Many states find that Medicaid is consuming so much of their state budgets that they are forced to cut spending on education, transportation, public safety, and other vital public services their citizens rely on.  Giving states more control over their Medicaid spending so they can stretch Medicaid dollars further will allow the states to balance these federal services without the federal government tipping the scales toward spending on health care—which is often encumbered by wasteful bureaucratic restrictions.

This is true subsidiarity—moving decisions closest to those affected by them.

Finally, many in the faith community were alarmed about reports about the number of people who would not have health coverage under the Senate bill (22 million) and the House bill (23 million), according to the Congressional Budget Office.  Health and tax policy expert Ryan Ellis explained the problems with the CBO analysis in detail in a recent post for Catholic Vote. Doug Badger from the Galen Institute says that CBO isn’t saying that these citizens will lose coverage because the House or Senate bills aren’t spending enough:  No. It says people would voluntarily drop coverage because the IRS would no longer be forcing them to buy coverage because the individual mandate would no longer be in effect.

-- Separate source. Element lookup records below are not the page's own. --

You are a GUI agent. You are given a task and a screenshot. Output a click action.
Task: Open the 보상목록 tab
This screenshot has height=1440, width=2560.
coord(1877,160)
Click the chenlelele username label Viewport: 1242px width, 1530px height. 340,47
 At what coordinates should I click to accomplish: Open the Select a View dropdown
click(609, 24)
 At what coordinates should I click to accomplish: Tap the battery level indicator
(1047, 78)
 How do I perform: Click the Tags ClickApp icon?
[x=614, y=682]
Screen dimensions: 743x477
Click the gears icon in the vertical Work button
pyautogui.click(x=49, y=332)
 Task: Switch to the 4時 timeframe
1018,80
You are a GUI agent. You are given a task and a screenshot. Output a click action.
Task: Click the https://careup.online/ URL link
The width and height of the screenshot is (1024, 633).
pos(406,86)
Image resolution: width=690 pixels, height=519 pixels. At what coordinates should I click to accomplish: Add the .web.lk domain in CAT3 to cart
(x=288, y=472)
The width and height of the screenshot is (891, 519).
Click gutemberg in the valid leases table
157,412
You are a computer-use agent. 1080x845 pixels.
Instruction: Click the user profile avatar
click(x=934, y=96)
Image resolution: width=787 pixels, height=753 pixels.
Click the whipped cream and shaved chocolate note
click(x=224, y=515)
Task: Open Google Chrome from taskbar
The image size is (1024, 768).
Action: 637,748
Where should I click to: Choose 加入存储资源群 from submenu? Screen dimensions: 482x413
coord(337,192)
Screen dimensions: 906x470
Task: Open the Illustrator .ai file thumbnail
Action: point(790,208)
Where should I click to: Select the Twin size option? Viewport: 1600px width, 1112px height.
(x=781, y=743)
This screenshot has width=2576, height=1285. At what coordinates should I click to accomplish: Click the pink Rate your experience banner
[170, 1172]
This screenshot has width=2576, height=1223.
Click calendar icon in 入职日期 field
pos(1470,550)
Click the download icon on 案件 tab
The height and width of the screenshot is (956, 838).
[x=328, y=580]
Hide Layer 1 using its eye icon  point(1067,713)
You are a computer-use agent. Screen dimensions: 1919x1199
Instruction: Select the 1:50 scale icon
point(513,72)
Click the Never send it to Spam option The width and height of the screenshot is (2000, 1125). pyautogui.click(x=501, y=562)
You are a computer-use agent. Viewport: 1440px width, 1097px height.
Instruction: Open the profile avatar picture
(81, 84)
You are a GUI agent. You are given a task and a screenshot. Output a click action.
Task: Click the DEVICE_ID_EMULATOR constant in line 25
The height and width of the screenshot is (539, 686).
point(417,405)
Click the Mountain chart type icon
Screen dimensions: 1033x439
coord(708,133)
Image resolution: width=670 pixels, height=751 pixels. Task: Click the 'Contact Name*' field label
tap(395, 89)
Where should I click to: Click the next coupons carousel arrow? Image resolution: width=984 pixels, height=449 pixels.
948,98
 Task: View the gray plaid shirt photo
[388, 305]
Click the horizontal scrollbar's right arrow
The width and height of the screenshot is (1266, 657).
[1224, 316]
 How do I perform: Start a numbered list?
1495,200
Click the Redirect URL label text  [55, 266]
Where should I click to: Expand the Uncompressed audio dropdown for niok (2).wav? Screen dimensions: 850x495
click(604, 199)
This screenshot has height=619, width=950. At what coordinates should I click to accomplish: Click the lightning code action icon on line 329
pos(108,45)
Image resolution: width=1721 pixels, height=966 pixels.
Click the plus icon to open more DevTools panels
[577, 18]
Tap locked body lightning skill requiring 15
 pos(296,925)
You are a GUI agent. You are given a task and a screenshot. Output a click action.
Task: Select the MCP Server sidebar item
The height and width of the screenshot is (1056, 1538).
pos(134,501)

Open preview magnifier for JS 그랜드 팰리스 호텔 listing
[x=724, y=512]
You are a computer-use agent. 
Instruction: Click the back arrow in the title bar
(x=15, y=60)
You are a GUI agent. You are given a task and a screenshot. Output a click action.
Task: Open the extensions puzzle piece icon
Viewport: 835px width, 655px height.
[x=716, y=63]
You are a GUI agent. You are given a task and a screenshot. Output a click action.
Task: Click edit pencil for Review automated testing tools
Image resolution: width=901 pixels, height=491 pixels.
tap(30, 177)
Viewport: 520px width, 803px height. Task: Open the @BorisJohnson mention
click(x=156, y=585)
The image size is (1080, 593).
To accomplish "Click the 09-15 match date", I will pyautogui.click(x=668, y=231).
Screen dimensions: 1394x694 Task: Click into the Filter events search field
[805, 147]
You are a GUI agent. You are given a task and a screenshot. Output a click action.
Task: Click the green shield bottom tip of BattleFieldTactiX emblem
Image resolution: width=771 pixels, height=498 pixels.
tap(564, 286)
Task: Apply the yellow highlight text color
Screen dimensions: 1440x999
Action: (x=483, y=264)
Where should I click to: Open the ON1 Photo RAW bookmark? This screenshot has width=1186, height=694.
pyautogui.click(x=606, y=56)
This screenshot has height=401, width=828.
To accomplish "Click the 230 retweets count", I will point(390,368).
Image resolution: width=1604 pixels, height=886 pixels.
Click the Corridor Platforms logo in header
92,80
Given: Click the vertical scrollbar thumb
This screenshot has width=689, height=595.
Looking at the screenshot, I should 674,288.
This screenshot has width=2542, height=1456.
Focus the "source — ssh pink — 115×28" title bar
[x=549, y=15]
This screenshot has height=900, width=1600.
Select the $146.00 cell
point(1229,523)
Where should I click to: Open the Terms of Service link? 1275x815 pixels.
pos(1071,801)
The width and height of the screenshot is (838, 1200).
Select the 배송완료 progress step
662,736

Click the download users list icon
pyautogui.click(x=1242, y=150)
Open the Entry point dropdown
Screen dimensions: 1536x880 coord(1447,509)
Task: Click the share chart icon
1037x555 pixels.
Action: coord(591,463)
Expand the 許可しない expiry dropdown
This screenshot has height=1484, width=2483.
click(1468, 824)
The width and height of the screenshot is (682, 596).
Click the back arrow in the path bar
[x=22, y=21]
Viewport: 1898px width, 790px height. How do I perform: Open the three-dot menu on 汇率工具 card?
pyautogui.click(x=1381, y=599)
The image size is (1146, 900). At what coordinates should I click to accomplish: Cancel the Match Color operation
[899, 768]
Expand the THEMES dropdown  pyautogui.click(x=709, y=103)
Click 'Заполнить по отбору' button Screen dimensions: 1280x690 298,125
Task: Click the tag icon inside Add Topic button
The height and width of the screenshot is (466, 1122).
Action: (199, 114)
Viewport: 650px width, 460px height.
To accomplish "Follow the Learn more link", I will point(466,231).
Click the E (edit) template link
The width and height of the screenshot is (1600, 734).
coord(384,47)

The Graham-Cassidy bill would repeal the fines collected for those who don’t comply with the individual mandate, basically voiding the widely unpopular provision that forces all Americans to have health insurance that meets government requirements.  CBO says that next year alone, repealing the tax on the uninsured would induce 6 million people to cancel their individual insurance policies, 2 million to drop their job-based coverage, and 5 million others to abandon Medicaid, even though Medicaid is free of charge in most cases. The CBO’s projections have been widely criticized, and the agency is in the process of reevaluating its estimates.

The bottom line: The majority of those losing coverage, according to the CBO, would voluntarily drop it, not be forced out of coverage.  Instead, the Congress is working on legislation that would give states more power to approve better, more affordable health insurance policies that people would want to purchase, and they would allow states to shape Medicaid to take better care of their most vulnerable citizens.

Congress could return power to states and ultimately to individuals regarding health insurance decisions, while giving states greater incentives to care for the most vulnerable residents.